Which graph shows a function where f(2) = 4?

To determine which graph shows a function where \( f(2) = 4 \), we need to find the graph where the point \( (2, 4) \) lies on the curve.

Let's analyze each graph description:

1. **Graph 1**: A curved line with an upward arc crosses the y-axis at \( (0, 1) \) and exits the plane at points \( (-4, 14) \) and \( (4, 14) \).
- This graph has a lowest point (vertex) within the range (between -4 and 4). The curvature seems to indicate a parabola opening upwards. We need to check if \( (2, 4) \) could feasibly be on this curve. Given that several points on this arc reach values like 14 at the endpoints, it is possible that this curve passes through \( (2, 4) \).

2. **Graph 2**: A curved line with a downward arc crosses the y-axis at \( (0, -1) \) and exits at points \( (-4, -14) \) and \( (4, -14) \).
- This graph forms a parabola opening downwards. Given that \( f(2) = 4 \) requires the value at \( x = 2 \) to be positive, and this graph only reaches negative values at those x-coordinates, we can rule out this graph.

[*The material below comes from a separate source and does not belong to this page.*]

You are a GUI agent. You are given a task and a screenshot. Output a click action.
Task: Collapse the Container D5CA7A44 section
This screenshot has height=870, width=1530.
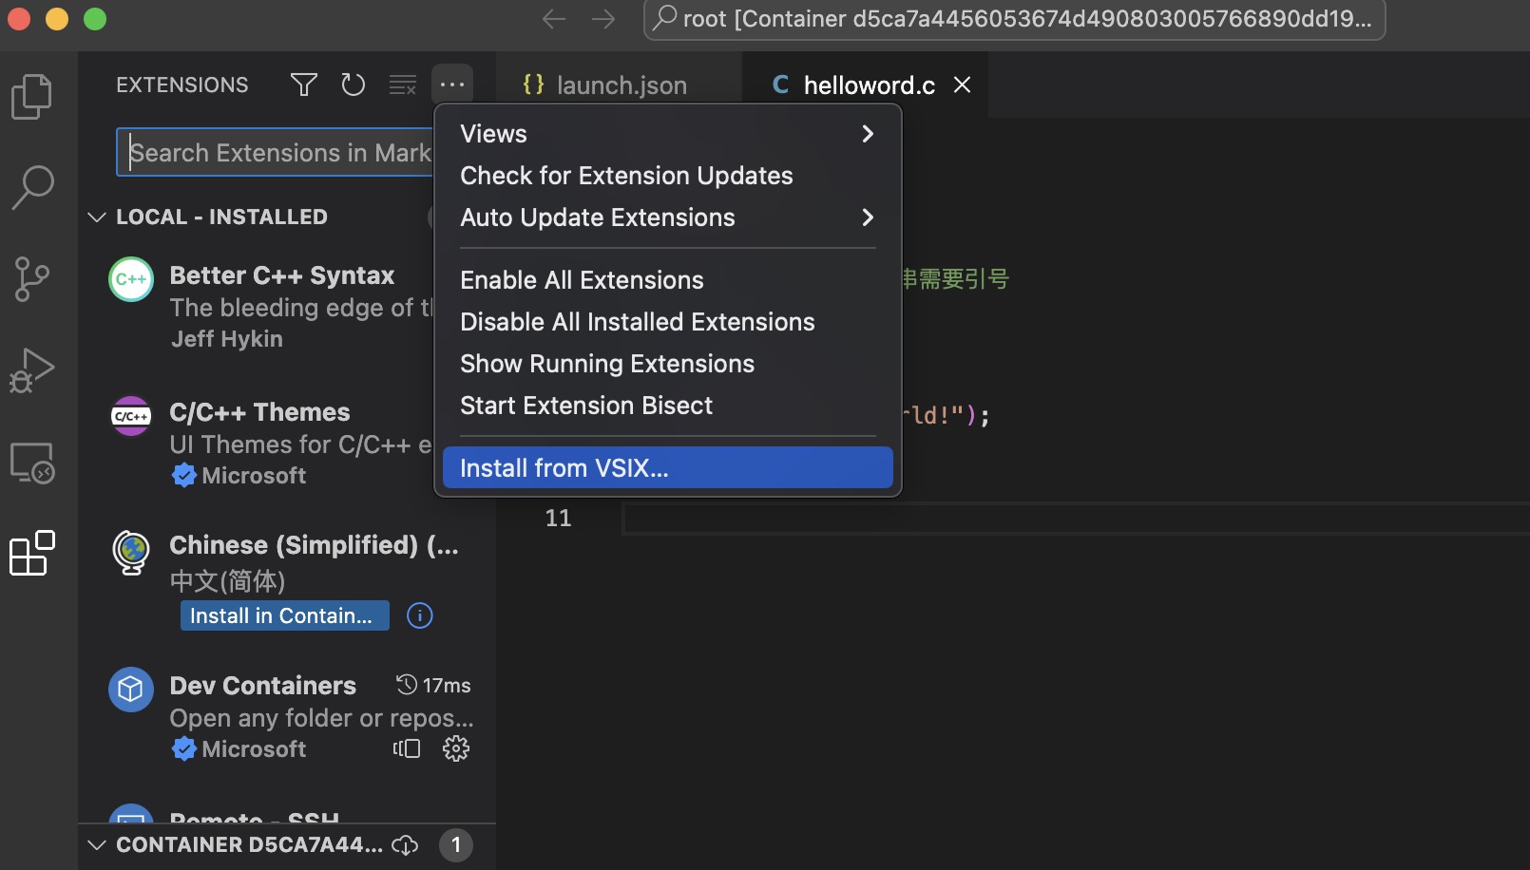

3. **Graph 3**: A curved line with an upward arc exits the plane at points \( (7, 14) \) and \( (13, 14) \) with the bottom of the arc at point \( (10, 3) \).
- This graph is unlikely to include \( x = 2 \) given that its domain (based on the described points) starts at \( x = 7 \) and goes to \( x = 13 \). Hence, \( (2, 4) \) does not lie on this curve.

4. **Graph 4**: A curved line with an upward arc exits the plane at points \( (-14, 12) \) and \( (-6, 14) \) with the bottom of the arc at point \( (-10, -3) \).
- Similar to the previous one, this graph's described points are all in the negative x-region. This makes it impossible for \( (2, 4) \) to be on this curve.

Based on the given descriptions, the correct graph where \( f(2) = 4 \) lies on the function is the **first graph** because it is the only graph where the point \( (2, 4) \) could reasonably fit within the span of the upward arc.